After correlating expression of GPR56 on the cell surface with increased CD8⁺ T-cell differentiation in the CR group, the authors investigated GPR56 as a potential marker of GVL activity in AML. Using a coculture model of the HL-60 AML cell line and CD33-directed chimeric antigen receptor (CAR) T cells expressing both CD28 and 4-1BB intracellular signaling domains, the authors showed upregulation of GPR56 upon CAR T-cell activation—which was not seen during in vitro CD3/CD28 costimulation assays that lack direct 4-1BB stimulation—implicating the 4-1BB signaling pathway in this process. Interferon-γ production was also stronger in CR patient-derived GPR56⁺ compared with GPR56-alloreactive T cells upon in vitro exposure to matched AML blasts. Together, these data associate GPR56 expression with antileukemic, cytotoxic capacity in simulated GVL contexts.

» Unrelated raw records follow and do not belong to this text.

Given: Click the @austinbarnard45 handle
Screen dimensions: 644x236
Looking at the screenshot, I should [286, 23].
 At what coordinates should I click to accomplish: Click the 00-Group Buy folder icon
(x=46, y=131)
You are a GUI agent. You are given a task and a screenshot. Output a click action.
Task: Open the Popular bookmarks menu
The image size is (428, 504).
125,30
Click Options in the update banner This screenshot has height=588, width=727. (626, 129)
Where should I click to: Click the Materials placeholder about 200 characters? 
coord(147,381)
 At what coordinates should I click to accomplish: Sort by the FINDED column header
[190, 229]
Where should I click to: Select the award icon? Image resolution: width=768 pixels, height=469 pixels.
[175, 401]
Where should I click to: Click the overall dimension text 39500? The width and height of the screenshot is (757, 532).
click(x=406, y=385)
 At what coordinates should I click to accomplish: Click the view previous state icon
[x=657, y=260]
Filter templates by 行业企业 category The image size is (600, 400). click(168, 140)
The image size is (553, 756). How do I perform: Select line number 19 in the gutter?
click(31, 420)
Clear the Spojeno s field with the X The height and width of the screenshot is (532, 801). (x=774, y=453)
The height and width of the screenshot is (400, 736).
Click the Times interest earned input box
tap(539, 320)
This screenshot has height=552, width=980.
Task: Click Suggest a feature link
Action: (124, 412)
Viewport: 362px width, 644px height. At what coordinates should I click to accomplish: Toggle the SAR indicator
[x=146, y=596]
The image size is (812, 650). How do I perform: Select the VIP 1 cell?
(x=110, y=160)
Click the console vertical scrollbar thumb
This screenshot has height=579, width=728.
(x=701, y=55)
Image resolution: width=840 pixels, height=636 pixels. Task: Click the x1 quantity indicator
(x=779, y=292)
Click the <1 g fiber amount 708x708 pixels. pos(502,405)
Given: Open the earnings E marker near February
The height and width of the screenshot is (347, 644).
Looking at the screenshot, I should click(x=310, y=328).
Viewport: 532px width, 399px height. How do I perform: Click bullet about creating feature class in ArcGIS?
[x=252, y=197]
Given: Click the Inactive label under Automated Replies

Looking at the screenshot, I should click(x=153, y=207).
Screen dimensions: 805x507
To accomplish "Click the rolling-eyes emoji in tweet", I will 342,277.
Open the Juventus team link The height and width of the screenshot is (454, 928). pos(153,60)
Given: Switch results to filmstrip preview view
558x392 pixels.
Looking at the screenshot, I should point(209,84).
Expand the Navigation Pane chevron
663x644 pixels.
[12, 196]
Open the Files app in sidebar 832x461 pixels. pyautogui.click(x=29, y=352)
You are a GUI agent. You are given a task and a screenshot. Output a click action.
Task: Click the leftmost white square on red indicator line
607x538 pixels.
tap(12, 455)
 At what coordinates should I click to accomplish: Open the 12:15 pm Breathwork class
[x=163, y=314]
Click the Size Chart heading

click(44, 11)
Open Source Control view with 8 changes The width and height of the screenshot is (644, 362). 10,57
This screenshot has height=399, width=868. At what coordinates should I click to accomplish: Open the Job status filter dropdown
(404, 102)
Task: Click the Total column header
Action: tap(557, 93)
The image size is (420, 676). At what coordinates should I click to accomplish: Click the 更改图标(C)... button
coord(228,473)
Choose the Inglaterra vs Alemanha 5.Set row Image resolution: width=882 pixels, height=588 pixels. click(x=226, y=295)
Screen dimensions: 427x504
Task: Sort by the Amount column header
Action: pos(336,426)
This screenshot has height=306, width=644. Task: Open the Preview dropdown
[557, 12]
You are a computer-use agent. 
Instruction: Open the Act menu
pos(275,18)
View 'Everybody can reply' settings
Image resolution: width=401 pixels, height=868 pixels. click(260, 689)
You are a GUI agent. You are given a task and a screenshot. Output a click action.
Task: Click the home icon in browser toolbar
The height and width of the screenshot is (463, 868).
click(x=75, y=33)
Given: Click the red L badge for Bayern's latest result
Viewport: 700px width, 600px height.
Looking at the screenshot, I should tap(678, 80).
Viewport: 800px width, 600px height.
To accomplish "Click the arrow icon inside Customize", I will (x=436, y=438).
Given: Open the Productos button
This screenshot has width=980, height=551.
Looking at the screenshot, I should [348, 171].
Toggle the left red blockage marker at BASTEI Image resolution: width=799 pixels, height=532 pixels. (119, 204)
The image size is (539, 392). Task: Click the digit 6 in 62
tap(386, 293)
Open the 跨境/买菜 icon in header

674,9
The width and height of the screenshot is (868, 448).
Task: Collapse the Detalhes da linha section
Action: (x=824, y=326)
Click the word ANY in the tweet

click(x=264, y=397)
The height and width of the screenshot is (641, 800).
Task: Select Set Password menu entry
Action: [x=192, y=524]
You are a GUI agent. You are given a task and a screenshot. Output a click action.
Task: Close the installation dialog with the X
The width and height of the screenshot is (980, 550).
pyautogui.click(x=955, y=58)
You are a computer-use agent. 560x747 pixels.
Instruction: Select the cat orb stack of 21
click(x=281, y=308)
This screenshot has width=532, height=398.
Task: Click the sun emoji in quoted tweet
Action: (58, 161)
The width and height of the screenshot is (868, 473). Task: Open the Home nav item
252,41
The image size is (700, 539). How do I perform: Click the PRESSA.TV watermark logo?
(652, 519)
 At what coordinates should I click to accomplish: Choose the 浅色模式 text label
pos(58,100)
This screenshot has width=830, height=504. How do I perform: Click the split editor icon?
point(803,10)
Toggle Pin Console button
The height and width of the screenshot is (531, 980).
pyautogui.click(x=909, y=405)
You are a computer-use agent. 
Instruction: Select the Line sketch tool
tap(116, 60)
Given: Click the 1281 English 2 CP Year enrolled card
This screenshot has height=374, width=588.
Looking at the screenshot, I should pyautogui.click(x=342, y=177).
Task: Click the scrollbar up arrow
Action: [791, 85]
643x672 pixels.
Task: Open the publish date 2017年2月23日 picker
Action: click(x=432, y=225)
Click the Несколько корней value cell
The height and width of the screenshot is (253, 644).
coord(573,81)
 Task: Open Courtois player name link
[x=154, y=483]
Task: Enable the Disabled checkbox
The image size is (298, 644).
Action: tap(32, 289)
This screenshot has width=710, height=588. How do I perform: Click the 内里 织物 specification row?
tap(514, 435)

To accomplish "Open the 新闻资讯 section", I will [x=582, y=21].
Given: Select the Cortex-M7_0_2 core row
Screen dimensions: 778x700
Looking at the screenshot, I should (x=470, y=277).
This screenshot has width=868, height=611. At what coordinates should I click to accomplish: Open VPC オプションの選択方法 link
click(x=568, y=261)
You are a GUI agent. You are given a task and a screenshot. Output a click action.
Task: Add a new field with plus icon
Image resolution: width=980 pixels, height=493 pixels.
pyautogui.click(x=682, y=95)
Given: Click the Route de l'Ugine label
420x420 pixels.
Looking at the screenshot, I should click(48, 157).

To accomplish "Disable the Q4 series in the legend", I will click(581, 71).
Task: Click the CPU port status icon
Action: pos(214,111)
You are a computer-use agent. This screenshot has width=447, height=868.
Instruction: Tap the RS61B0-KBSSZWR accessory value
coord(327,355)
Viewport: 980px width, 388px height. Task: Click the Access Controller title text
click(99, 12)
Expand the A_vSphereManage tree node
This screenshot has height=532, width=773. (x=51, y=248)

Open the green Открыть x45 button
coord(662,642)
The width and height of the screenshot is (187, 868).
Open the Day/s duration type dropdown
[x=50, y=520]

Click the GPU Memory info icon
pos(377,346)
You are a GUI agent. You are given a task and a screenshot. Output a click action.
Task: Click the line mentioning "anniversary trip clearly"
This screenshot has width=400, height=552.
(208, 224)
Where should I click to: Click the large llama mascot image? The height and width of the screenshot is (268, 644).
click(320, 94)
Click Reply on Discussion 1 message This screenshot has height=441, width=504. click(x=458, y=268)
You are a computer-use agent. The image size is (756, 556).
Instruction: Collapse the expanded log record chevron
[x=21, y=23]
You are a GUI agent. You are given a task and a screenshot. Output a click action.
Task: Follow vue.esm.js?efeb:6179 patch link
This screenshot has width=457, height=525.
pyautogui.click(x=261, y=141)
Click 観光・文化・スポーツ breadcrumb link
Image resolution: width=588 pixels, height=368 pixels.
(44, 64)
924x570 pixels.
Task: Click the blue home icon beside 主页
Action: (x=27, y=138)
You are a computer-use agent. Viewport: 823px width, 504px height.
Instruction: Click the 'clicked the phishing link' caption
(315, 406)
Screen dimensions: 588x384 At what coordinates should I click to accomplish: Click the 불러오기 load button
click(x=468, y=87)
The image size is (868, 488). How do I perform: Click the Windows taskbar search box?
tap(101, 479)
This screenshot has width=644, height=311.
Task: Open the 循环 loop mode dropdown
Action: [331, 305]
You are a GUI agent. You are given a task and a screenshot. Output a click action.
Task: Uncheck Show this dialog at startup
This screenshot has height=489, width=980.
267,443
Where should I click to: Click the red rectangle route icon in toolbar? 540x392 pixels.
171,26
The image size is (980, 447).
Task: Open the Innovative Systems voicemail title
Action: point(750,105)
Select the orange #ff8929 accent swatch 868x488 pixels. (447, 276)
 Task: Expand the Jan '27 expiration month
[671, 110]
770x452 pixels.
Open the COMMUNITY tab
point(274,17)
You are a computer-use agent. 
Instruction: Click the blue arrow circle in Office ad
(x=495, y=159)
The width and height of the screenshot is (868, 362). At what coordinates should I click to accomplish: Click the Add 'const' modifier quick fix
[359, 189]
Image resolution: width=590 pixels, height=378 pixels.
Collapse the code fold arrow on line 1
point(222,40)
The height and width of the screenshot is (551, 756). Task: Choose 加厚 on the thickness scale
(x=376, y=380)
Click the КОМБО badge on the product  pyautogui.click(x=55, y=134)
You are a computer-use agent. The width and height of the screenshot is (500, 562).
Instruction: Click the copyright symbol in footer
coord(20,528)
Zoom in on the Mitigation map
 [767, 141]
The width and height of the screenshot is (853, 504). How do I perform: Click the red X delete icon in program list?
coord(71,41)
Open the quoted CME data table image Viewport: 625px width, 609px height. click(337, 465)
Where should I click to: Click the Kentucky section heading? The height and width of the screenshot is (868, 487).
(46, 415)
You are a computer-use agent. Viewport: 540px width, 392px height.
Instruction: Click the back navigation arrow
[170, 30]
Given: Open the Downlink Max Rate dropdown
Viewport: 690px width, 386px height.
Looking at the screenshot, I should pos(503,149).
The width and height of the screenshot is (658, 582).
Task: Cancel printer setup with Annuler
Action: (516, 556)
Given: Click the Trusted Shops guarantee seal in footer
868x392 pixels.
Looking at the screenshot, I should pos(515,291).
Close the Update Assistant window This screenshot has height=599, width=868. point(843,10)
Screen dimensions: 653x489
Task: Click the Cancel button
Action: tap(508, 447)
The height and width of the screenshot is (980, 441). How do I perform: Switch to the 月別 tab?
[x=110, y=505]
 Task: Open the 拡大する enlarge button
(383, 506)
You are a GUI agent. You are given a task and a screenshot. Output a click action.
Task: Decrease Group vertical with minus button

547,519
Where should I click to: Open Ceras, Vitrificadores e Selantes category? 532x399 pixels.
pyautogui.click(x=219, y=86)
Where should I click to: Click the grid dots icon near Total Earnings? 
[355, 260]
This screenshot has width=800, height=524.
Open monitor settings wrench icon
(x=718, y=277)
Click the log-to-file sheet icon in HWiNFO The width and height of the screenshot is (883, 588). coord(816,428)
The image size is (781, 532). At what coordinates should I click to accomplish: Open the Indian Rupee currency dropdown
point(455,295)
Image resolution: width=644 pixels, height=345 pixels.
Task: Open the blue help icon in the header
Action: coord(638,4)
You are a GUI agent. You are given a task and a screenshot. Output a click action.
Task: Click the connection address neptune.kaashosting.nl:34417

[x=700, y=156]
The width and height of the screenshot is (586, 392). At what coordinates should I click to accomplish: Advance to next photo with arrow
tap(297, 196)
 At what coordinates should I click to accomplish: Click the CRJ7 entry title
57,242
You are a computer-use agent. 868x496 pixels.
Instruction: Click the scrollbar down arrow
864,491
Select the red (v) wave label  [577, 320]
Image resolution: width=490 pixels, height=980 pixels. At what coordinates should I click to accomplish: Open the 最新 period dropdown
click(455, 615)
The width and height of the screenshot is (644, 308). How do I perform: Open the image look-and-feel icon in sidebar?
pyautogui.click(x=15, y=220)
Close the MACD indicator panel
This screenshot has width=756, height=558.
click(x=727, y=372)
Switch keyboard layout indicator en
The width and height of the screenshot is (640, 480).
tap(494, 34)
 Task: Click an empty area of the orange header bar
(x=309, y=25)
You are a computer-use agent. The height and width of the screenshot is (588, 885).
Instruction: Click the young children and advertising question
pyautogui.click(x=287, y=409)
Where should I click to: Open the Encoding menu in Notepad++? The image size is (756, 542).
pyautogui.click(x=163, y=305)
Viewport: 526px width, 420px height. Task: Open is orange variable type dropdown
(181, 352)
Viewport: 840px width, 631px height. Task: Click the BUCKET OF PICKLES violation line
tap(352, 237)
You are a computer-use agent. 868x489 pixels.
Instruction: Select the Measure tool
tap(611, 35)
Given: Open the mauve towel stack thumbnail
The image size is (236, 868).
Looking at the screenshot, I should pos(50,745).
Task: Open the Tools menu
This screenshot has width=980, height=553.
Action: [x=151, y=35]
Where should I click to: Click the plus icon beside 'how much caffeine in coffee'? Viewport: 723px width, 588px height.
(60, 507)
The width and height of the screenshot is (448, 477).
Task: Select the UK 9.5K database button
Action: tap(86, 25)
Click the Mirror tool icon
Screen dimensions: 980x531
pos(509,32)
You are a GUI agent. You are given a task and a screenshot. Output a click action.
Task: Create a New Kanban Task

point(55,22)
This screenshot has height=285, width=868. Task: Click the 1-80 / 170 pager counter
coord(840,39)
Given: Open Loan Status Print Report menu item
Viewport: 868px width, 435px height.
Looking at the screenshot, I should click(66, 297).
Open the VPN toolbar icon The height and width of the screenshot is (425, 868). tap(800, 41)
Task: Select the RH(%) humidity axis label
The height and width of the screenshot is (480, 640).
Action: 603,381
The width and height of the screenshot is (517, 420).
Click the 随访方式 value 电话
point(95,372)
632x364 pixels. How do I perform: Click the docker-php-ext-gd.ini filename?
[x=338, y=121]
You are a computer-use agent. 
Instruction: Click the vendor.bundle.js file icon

Mathioudaki et al have thus related GPR56 expression to CD8⁺ T-cell antileukemic cytotoxic activity and AML remission post-alloSCT. This study also demonstrates the potential clinical relevance of unbiased, high-throughput technologies such as single-cell transcriptomics. These data also raise an important question: does GPR56 expression on CD8⁺ T cells constitute a marker or mechanism of effective GVL activity? The present study provides substantive rationale for validation of the findings in larger clinical cohorts; further analyses of previously published molecular GVL studies; single-cell T-cell receptor sequencing for defining potential leukemia-specific, GPR56⁺ T-cell responses; and investigation of GPR56 downregulation as a possible method for immune evasion in AML relapse.⁴ Moreover, studies determining the effect of altered GPR56 expression on T-cell function can address potential mechanistic roles of GPR56 in T-cell recognition and cytotoxicity. Finally, the era of high-resolution, multimodal molecular measurements is in full force across translational science. Application of these capabilities to well-annotated clinical cohorts with longitudinal sampling offers the tantalizing prospect of additional regulatory networks whose therapeutic perturbation could transform post-SCT outcomes.

Conflict-of-interest disclosure: P.B. declares equity in Agenus, Amgen, Johnson & Johnson, Exelixis, and BioNTech and receives research support from Allogene Therapeutics. A.N.I. declares no competing financial interests.